One of the most concerning features of the perspectives shared by children is the consistency with which they referenced feeling ashamed about being homeless and living in family hubs. Similarly, parents consistently spoke about feeling that they had failed in their role as parents. Such feelings of shame and failure underscore the corrosive impact that homelessness can have on people’s sense of their own dignity and worth.
As such, the accounts of these children and parents recall the UN Special Rapporteur on adequate housing, who has characterised homelessness as a violation of human rights because the lived experience of homelessness "challenges the very core of what it means to be human, assaulting dignity and threatening life itself".
We have identified a number of priorities for action which were outlined in No Place Like Home. Among those priorities are the following - timelines need to be put in place for ending the practices of self-accommodation and providing emergency accommodation to families via hotels and bed and breakfast accommodation; an independent, formal evaluation of the suitability of family hubs as an approach to providing emergency, temporary accommodation needs to be undertaken; and additional measures are needed to combat the stigma associated with family homelessness and to support the dignity, self-worth and resilience of children and parents experiencing homelessness. Practical measures that need to be considered include increasing the number of child support workers, therapeutic supports and family support services available to children and parents living in emergency accommodation.

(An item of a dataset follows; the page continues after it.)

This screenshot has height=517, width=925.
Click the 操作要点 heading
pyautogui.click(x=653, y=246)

We welcome the indications that the National Quality Standards Framework for Homeless Services in Ireland, NQSF, will be introduced nationally over a 12-month period from 1 July 2019. However, we are concerned that there do not appear to be any plans to put in place independent statutory inspection of those homelessness services.
Existing primary legislation needs to be amended and strengthened to make children visible and to require housing authorities to provide appropriate accommodation and supports to homeless families with children.

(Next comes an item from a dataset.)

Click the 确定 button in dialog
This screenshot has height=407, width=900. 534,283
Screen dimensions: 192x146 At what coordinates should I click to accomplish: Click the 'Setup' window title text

The issue of enumerating the right to housing in the Constitution needs to be progressed as a priority. We would like the Oireachtas to proceed with a detailed examination of the recommendations contained in the Eighth Report of the Convention on the Constitution without further delay.
Following the publication of No Place Like Home, I had a constructive meeting with the Minister for Housing, Planning and Local Government. I have also written to the Minister for Children and Youth Affairs to ask her to give serious consideration to increasing the practical supports, including child support workers and family support services, available to children and parents living in emergency accommodation, including family hubs.
I am deeply concerned about the immediate and longer-term impact that the trauma of homelessness has on children and their families, therefore, I welcome this committee’s decision to examine the impact of homelessness on children. I am happy to take questions if I can be of further assistance.